At the same time, structural limitations persisted. The 100-day cap often clashed with short working seasons squeezed between agricultural cycles and snowfall, leading to rushed execution and incomplete works. Field assessments in parts of J&K indicate project completion rates of barely 40 per cent. Delays in fund release and changing cost-sharing norms further weakened implementation. Recognising climate vulnerability, the Centre extended the entitlement to 150 days for calamity-affected areas in FY 2025–26, offering temporary relief to flood- and landslide-prone districts.

A major shift came with the President’s assent on December 21, 2025, to the Viksit Bharat—Guarantee for Rozgar and Ajeevika Mission (Gramin) Act, 2025, which replaces MGNREGA nationwide. The new framework raises the annual employment guarantee to 125 days per rural household and reorients spending towards high-impact infrastructure such as water security, rural connectivity, climate resilience, and livelihood generation, anchored in Panchayat-led Viksit Gram Plans.

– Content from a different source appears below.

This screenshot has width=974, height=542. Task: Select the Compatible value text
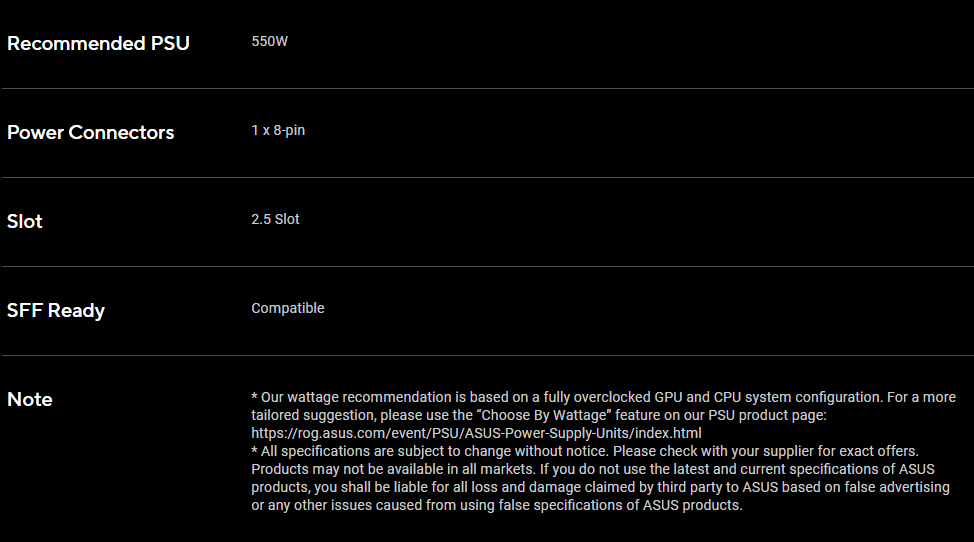[288, 309]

The government defends the transition as overdue modernization. Officials argue that while MGNREGA delivered employment, asset quality and convergence remained uneven. VB-GRAM G seeks saturation-based development by aligning village plans with flagship schemes like Jal Jeevan Mission and Pradhan Mantri Awas Yojana. Digital tools—biometric attendance, geo-tagging, and AI-based monitoring—are expected to reduce leakages and speed up payments. Flexibility around agricultural seasons and skill linkages aim to move workers toward sustainable livelihoods in horticulture, crafts, and eco-tourism.

For Jammu and Kashmir, where rural livelihoods dominate and apples and paddy underpin the economy, the scheme’s success will hinge on local customization. Works such as orchard support systems, spring rejuvenation, and snow-harvesting infrastructure could strengthen climate resilience. Importantly, the favourable 90:10 Centre–UT funding ratio continues, shielding J&K from the heavier fiscal burden borne by states.

However, concerns are difficult to dismiss. Opposition parties warn that VB-GRAM G shifts rural employment from a rights-based, demand-driven guarantee to a supply-driven, budget-capped framework. With planning tied closely to centrally defined priorities, local needs risk being subordinated. The removal of Mahatma Gandhi’s name has also triggered criticism that symbolism has been sacrificed, weakening the moral foundation of dignity of labour.

More practically, a 125-day guarantee is lower than the recently approved 150 days for calamity zones—arguably inadequate for a region with limited workable months. Heavy reliance on digital systems could marginalise remote hill communities facing connectivity and biometric challenges. Past experience also tempers optimism: despite a 100-day promise, average households often accessed only about 50 days due to implementation gaps.

The way forward lies neither in nostalgia nor blind faith in reform. VB-GRAM G addresses legitimate concerns around asset quality and convergence, but it must retain the demand-driven ethos that made MGNREGA transformative. For Jammu and Kashmir, flexibility, timely funding, and rigorous oversight will determine success. As India moves toward Viksit Bharat @2047, the measure of progress will not be new acronyms, but whether rural workers emerge more secure—or more uncertain—than before.